== Segment start ==

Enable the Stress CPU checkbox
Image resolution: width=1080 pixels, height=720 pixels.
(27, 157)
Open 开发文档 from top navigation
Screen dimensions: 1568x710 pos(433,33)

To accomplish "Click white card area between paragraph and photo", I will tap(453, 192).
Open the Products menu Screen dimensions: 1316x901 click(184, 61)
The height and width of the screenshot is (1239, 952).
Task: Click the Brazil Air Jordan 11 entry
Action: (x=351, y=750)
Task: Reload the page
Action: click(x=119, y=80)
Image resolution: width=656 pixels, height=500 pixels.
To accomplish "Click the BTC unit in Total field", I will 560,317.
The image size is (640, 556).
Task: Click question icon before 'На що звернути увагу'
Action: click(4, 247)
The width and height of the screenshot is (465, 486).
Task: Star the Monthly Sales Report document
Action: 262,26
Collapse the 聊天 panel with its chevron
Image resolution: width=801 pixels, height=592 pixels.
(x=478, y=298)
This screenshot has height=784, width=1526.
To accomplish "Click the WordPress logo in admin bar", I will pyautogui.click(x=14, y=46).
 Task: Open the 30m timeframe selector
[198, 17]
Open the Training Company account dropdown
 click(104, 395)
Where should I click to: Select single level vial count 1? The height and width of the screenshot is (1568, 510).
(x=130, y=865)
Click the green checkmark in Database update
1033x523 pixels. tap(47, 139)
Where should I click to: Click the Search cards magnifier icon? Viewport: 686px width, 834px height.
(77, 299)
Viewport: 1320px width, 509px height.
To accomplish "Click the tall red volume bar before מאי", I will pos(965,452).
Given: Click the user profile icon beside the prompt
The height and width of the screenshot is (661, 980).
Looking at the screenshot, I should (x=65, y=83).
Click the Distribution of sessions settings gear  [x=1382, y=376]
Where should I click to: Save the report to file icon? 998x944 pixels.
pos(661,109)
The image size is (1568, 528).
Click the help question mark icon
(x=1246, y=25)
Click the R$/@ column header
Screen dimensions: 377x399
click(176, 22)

== Segment end ==

Lines from the one containing "Image resolution: width=656" through the final line of the entries are the only ones to print, and each must match exactly.

→ Result of this task
Image resolution: width=656 pixels, height=500 pixels.
To accomplish "Click the BTC unit in Total field", I will 560,317.
The image size is (640, 556).
Task: Click question icon before 'На що звернути увагу'
Action: click(4, 247)
The width and height of the screenshot is (465, 486).
Task: Star the Monthly Sales Report document
Action: 262,26
Collapse the 聊天 panel with its chevron
Image resolution: width=801 pixels, height=592 pixels.
(x=478, y=298)
This screenshot has height=784, width=1526.
To accomplish "Click the WordPress logo in admin bar", I will pyautogui.click(x=14, y=46).
 Task: Open the 30m timeframe selector
[198, 17]
Open the Training Company account dropdown
 click(104, 395)
Where should I click to: Select single level vial count 1? The height and width of the screenshot is (1568, 510).
(x=130, y=865)
Click the green checkmark in Database update
1033x523 pixels. tap(47, 139)
Where should I click to: Click the Search cards magnifier icon? Viewport: 686px width, 834px height.
(77, 299)
Viewport: 1320px width, 509px height.
To accomplish "Click the tall red volume bar before מאי", I will pos(965,452).
Given: Click the user profile icon beside the prompt
The height and width of the screenshot is (661, 980).
Looking at the screenshot, I should (x=65, y=83).
Click the Distribution of sessions settings gear  [x=1382, y=376]
Where should I click to: Save the report to file icon? 998x944 pixels.
pos(661,109)
The image size is (1568, 528).
Click the help question mark icon
(x=1246, y=25)
Click the R$/@ column header
Screen dimensions: 377x399
click(176, 22)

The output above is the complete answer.